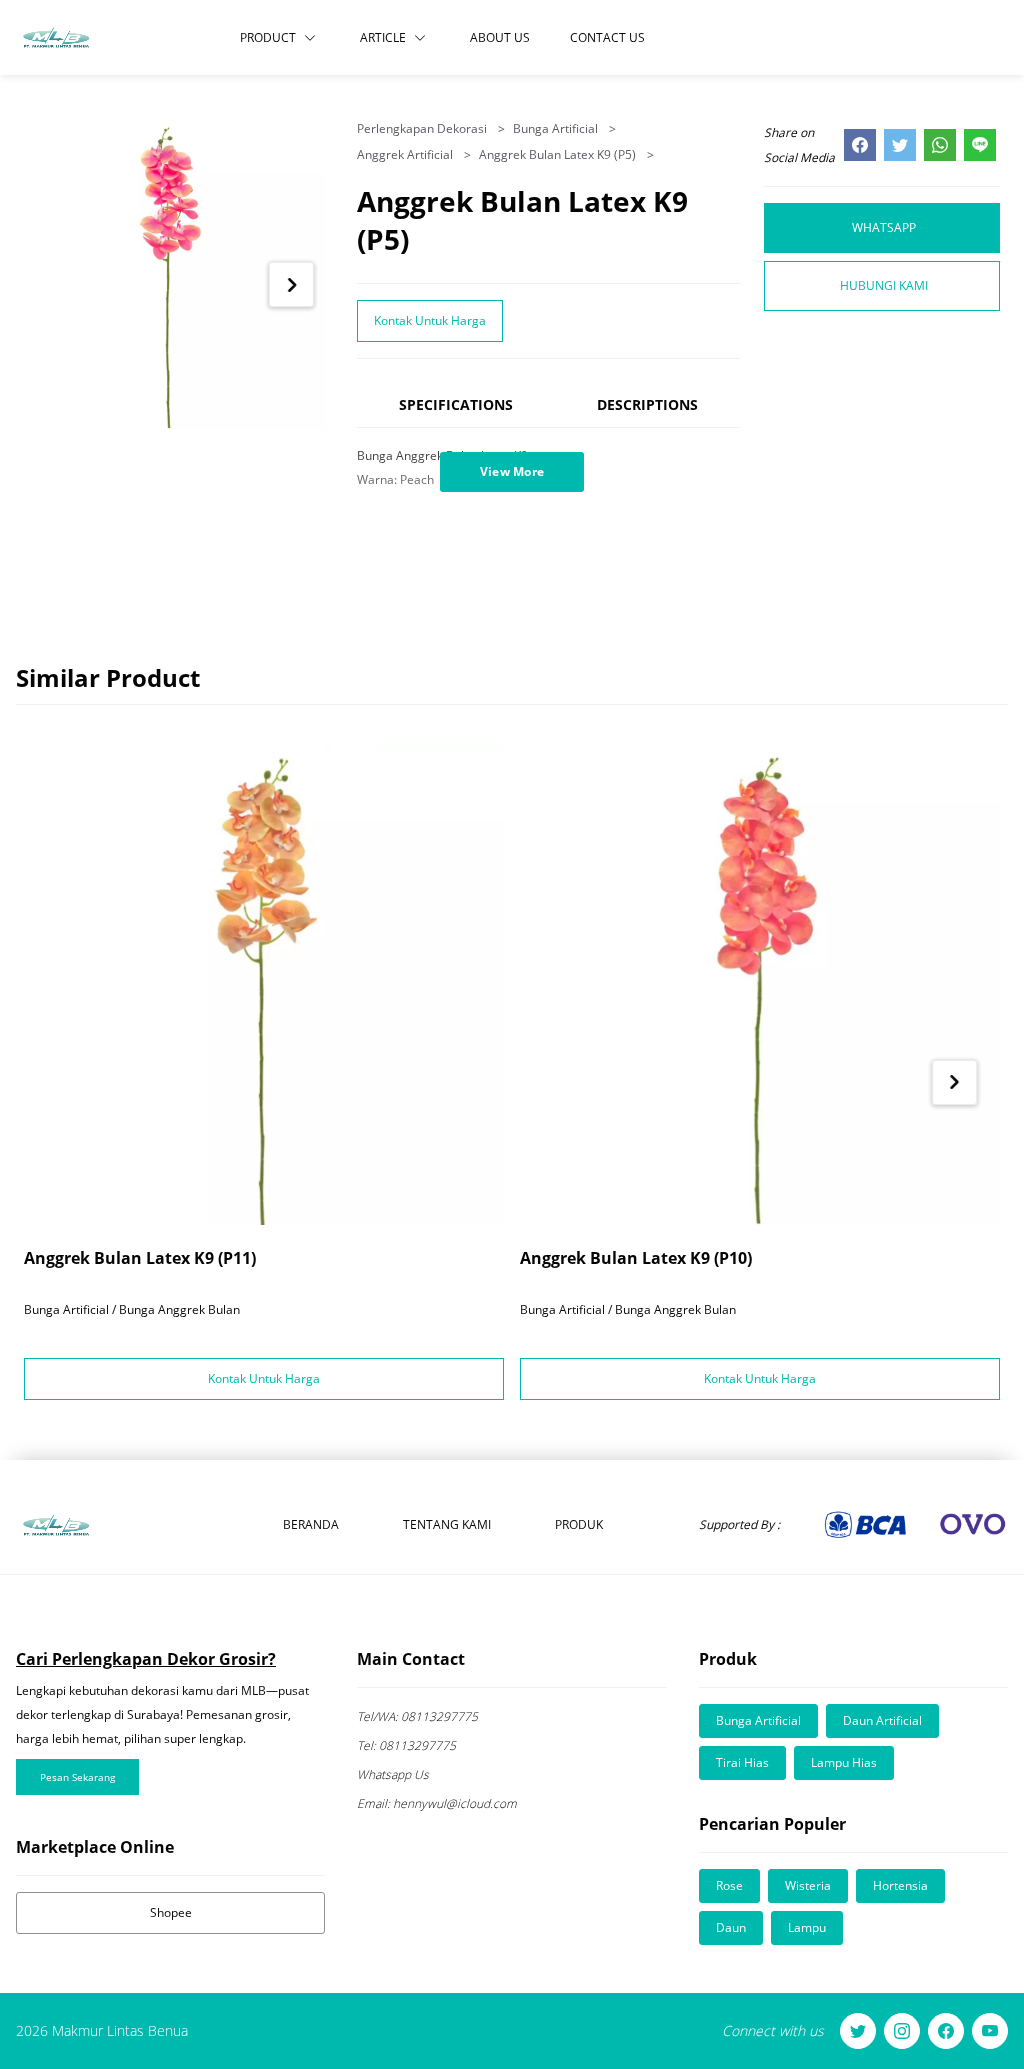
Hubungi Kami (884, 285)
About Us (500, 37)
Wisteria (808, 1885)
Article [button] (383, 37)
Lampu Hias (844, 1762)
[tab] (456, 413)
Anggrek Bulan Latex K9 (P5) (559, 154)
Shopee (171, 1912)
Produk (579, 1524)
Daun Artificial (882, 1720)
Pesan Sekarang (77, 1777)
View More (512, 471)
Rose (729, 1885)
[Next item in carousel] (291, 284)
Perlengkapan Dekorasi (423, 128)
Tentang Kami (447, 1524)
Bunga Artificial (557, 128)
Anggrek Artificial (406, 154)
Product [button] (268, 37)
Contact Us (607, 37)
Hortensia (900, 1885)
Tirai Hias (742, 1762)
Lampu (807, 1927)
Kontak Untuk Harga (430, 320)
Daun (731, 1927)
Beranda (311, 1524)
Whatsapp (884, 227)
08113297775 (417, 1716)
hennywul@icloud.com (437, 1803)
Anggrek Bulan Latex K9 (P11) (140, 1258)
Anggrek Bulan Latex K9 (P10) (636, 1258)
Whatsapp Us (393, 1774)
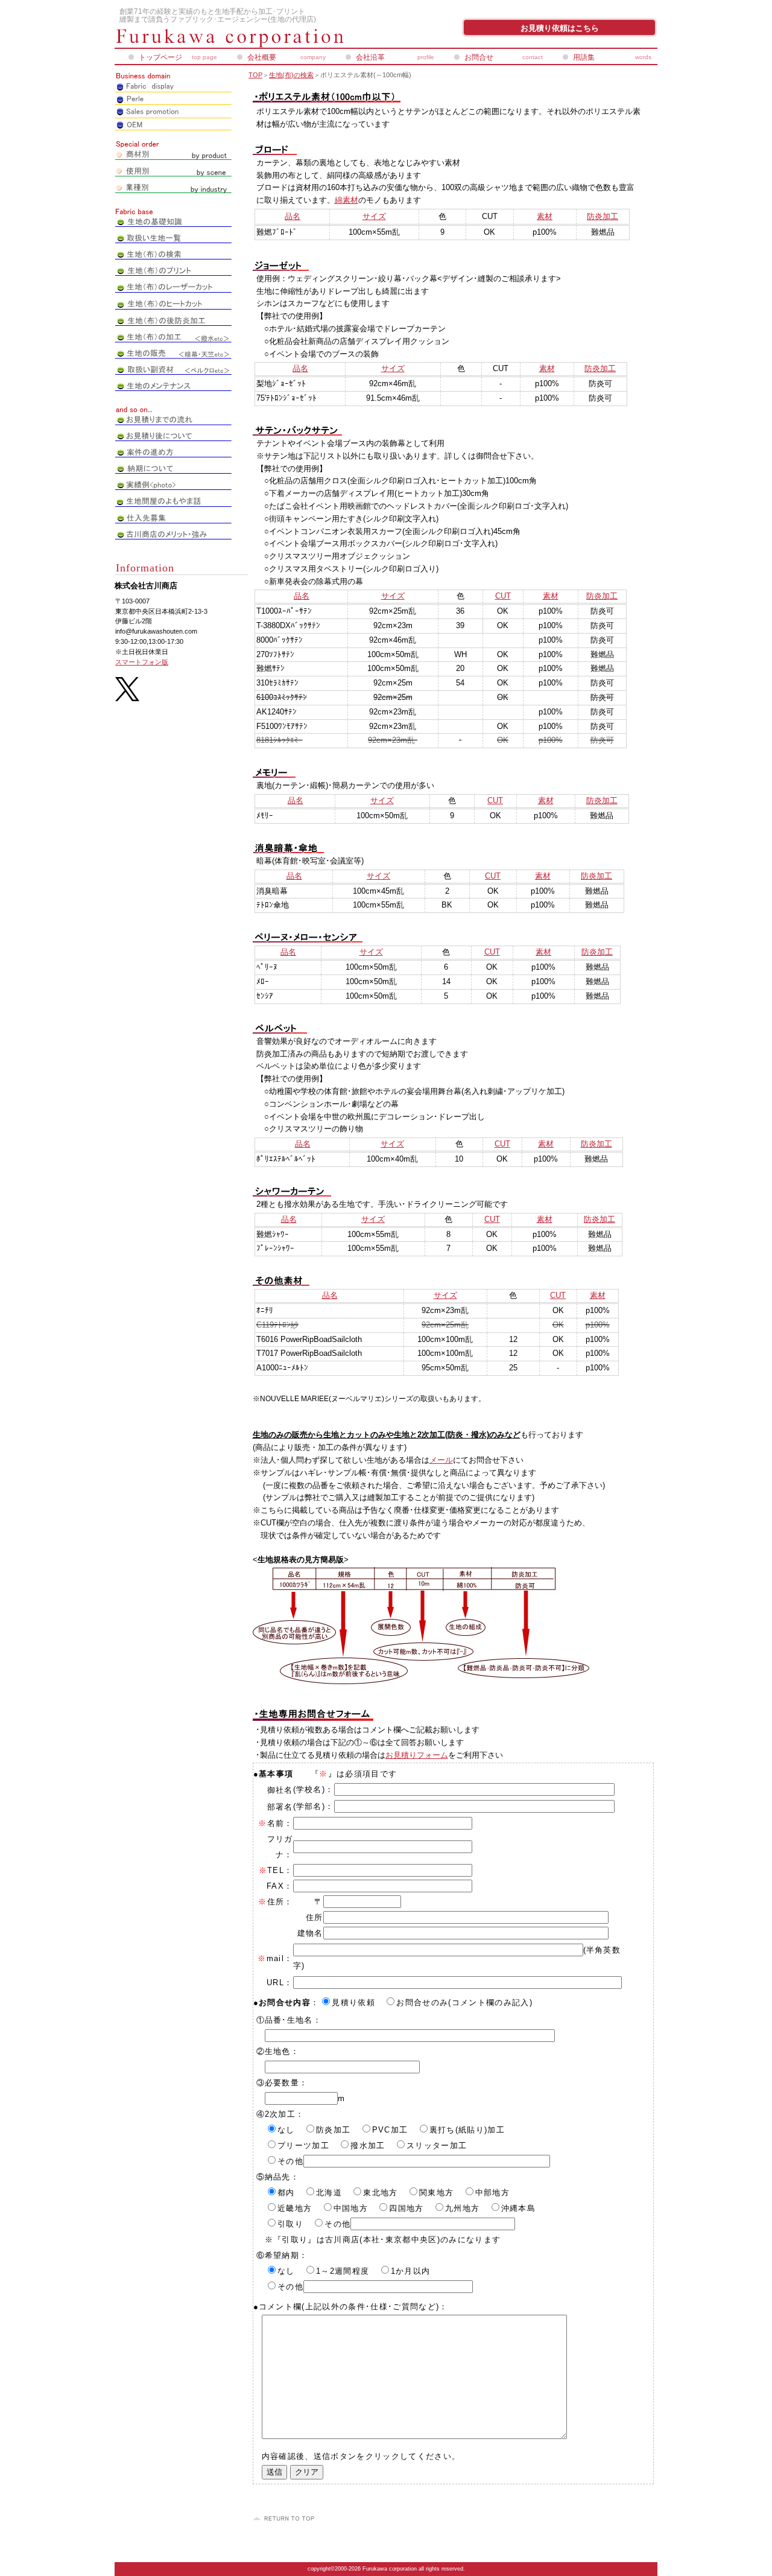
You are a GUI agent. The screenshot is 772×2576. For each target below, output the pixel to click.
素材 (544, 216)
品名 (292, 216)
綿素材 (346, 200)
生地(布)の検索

#### [What you are asked to do]
All entries above should be returned exactly, apart from their pictures.

#### [Solution to this problem]
Hubungi Kami (884, 285)
About Us (500, 37)
Wisteria (808, 1885)
Article [button] (383, 37)
Lampu Hias (844, 1762)
[tab] (456, 413)
Anggrek Bulan Latex K9 (P5) (559, 154)
Shopee (171, 1912)
Produk (579, 1524)
Daun Artificial (882, 1720)
Pesan Sekarang (77, 1777)
View More (512, 471)
Rose (729, 1885)
[Next item in carousel] (291, 284)
Perlengkapan Dekorasi (423, 128)
Tentang Kami (447, 1524)
Bunga Artificial (557, 128)
Anggrek Artificial (406, 154)
Product [button] (268, 37)
Contact Us (607, 37)
Hortensia (900, 1885)
Tirai Hias (742, 1762)
Lampu (807, 1927)
Kontak Untuk Harga (430, 320)
Daun (731, 1927)
Beranda (311, 1524)
Whatsapp (884, 227)
08113297775 (417, 1716)
hennywul@icloud.com (437, 1803)
Anggrek Bulan Latex K9 (P11) (140, 1258)
Anggrek Bulan Latex K9 (P10) (636, 1258)
Whatsapp Us (393, 1774)
You are a GUI agent. The screenshot is 772×2576. For each target below, output the pixel to click.
素材 (544, 216)
品名 (292, 216)
綿素材 (346, 200)
生地(布)の検索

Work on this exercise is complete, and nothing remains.